Of course, none of this would ever be discussed outside or even inside the family. Instead of learning how to ask for help, Tara learned how to “keep up a front.” But she also managed to keep up her grades, in spite of the chaos.

When Tara was fourteen, she slipped under the age radar and took a job at a department store to earn money for clothes and food for her sisters. Everything had to be hidden from their mother. Even groceries would have to be eaten right away—packages and cans were opened as soon as she brought them home so her mother couldn’t return them for drug money. With nothing to compare it to, this lifestyle was simply the way things were.

In spite of her good grades and her strong will to survive and succeed, Tara started smoking pot and making poor choices. She ended up having her first baby at age seventeen, dropping out of high school and joining Job Corps, a national job training program for at risk youth.
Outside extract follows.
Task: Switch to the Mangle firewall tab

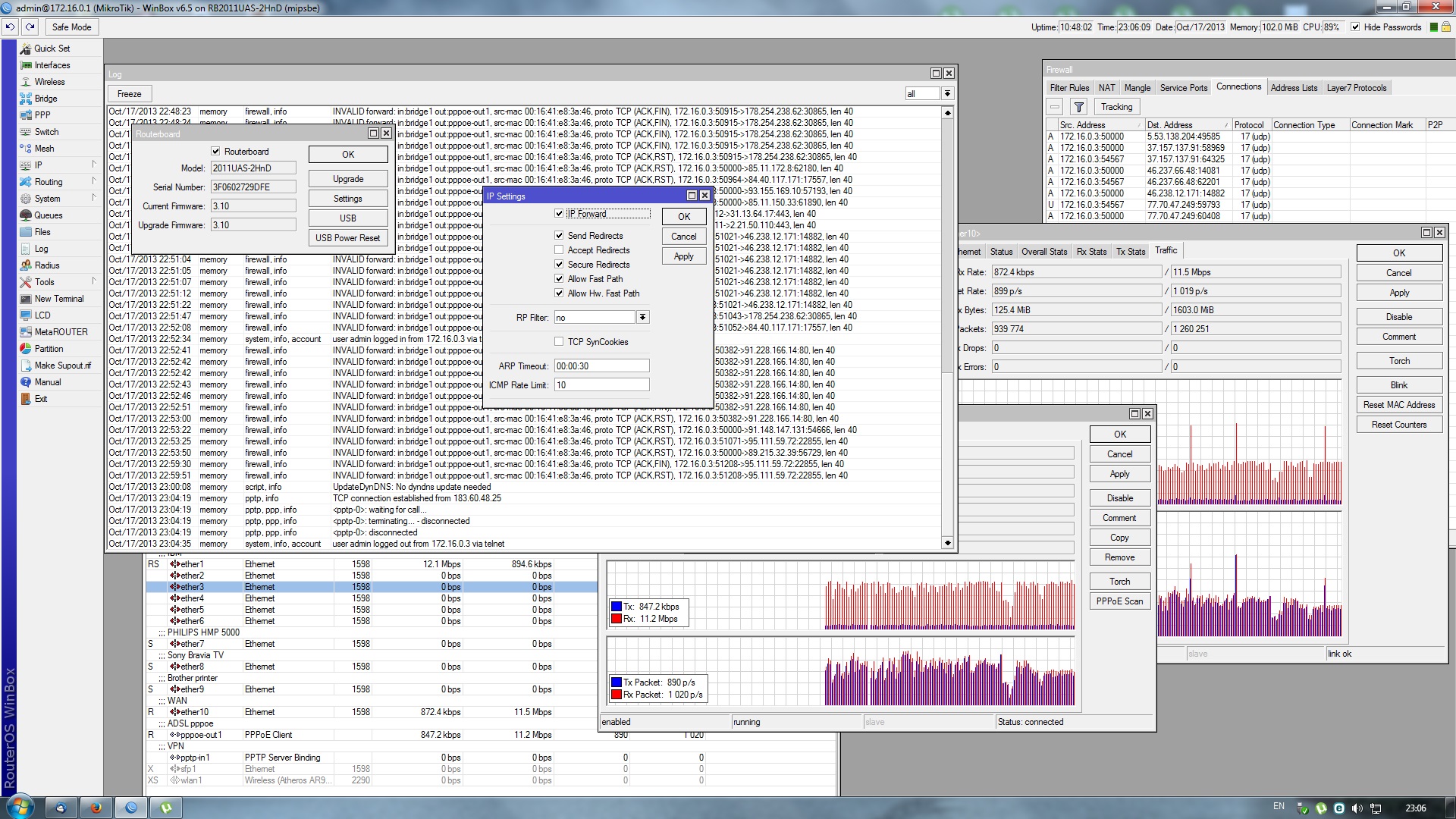Action: [1137, 88]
Still unflappable and highly motivated, this teenager started learning a trade in concrete masonry. Tara took a lot of flack from her co workers—an under age Black single mom getting paid $17.50 an hour to work in concrete masonry? Who did she think she was?

Tara proved who she was, to herself and to everyone else, by graduating top of her class as shop foreman. But she didn’t follow through. She went looking for new challenges and with her increasing use of marijuana, she was losing her edge, her critical thinking skills, and her motivation.

At age twenty-two she was in another troubled relationship. Ignoring all the red flags and his heavy use of hard drugs, she got pregnant again. By the time she had four children through a series of abusive relationships, she was running out of hope of ever having a stable life.

The breaking point came when, while under the influence of marijuana, she lost her children to foster care. She finally began to seek help instead of denying that she needed any.

Tara spent several months in various drug rehabilitation treatment centers but still could not break the cycle. Then came that day she entered the women’s rehab center at [agency name]. It was the new beginning Tara had given up hoping for.

The drug use is over now and things have come back into focus for Tara, who is now working as a volunteer executive assistant for a half-way house. She has moved into a new Section 8 house with her four children. “My children are all doing well,” Tara said, “They are happy and healthy. And the best news is that my own mother is also happy and healthy … and drug free at last! I am so proud of her.”

Tara is still on welfare, but with the skills she is developing and the trust she is engendering among her peers and supervisors, she knows that welfare is only a temporary solution. “The right paying job is out there waiting to find me,” she said confidently. And with Tara’s buoyant spirit of joy and her strong will, it’s just a matter of time.